Nella scena finale del film, Fleck istiga una sorta di rivolta in città, che porta anche all’omicidio di Murray Franklin (Robert De Niro) per mano dell’uomo e successivamente a quello dei coniugi Wayne in un vicolo, da parte di un criminale qualunque. La scena dell’omicidio della famiglia Wayne è interessante, perché è intervallata con Arthur che ride e successivamente stacca sull’interrogatorio che la psichiatra sta facendo ad Arkham. Quando la dottoressa chiede cosa avesse da ridere,  Arthur risponde che stava pensando ad una battuta ma che ora non gli veniva in mente.

Alla fine del film vediamo Fleck correre su e giù per il corridoio sulle note della canzone di Frank Sinatra, “That’s Life”, mentre lascia delle tracce di piedi col sangue, facendo capire allo spettatore di aver fatto un’altra vittima, probabilmente la dottoressa.

Data la natura estremamente particolare della pellicola, gli spettatori si sono chiesti dunque se l’intera vicenda non sia avvenuta tutta nella mente di Arthur e che in realtà sia stato dentro Arkham tutto il tempo.

Il regista non ha voluto tendere nessun ramoscello d’ulivo ai fan, dando un’interpretazione effettiva del finale.

Io, Scott e Joaquin non abbiamo mai voluto parlare di cosa avesse, è un narcisista, è quello o è quell’altro. Non volevo che Joaquin, essendo quel tipo di attore, si mettesse a cercare quelle cose. Non sta bene. Non so nemmeno cosa abbia mentalmente. Mette sempre solo il piede sbagliato fuori dal letto.

Data la psiche di Arthur, Phillips dunque può immaginare quanto i fan stiano speculando proprio sul finale della pellicola.

Ci sono tantissimi modi con cui puoi guardare a questo film.
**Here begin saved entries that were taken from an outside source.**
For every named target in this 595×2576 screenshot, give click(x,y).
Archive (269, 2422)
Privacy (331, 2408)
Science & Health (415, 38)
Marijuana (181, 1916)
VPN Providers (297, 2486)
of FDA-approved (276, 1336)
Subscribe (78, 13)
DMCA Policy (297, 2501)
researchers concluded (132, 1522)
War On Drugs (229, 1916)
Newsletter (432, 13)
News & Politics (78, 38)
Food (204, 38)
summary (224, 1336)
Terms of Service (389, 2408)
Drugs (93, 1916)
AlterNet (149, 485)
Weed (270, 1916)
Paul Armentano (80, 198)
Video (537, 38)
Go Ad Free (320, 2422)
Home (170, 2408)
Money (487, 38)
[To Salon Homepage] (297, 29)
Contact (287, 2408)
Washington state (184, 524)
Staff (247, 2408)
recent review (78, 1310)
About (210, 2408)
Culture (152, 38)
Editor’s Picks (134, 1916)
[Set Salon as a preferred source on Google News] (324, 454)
Come una storia a scelta multipla. Nulla è accaduto. Non voglio dirlo, ma molte persone a cui l’ho mostrato alla fine mi hanno detto: ‘Ho capito, se l’è inventata, l’intero film è uno scherzo. E’ questa cosa che questo tizio in Arkham ha inventato. Potrebbe addirittura non essere nemmeno Joker’ Magari il personaggio di Joaquin ha ispirato il vero Joker. Non puoi davvero mai saperlo. La sua ultima battuta nel film è ‘ Non la capiresti’. Interessante, no?
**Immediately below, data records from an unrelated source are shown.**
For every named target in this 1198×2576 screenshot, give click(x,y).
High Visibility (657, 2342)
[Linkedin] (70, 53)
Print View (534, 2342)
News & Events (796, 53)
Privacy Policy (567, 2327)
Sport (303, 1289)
Questa spiegazione potrebbe dunque spiegare come mai il Joker sia già presente quando Bruce Wayne ha solo otto anni e non è nemmeno vicino a diventare Batman, dato che, proprio nelle più note incarnazioni cinematografiche, il pagliaccio è sempre stato vicino come età a Bruce, sia nei film di Burton che in quelli di Nolan, che persino in Suicide Squad.

L’ultima cosa che Phillips ha dichiarato riguardo proprio la risata a fine film.

Quella risata, è l’unica volta che ride genuinamente. C’è la risata del dolore di Arthur, c’è la sua falsa risata quando tenta di essere tra le persone, che è la mia preferita. Poi c’è quella quando è ad Arkham, la sua unica risata genuina in tutto il film.

Il regista però non è intenzionato a fare un sequel del suo film, dove possibilmente questo Joker si scontrerà con Batman, non ne ha l’intenzione e quindi i fan, a quanto pare, potranno solo godersi questo viaggio al cinema, con un finale a scelta multipla, come l’origine del Joker che conosciamo dai fumetti.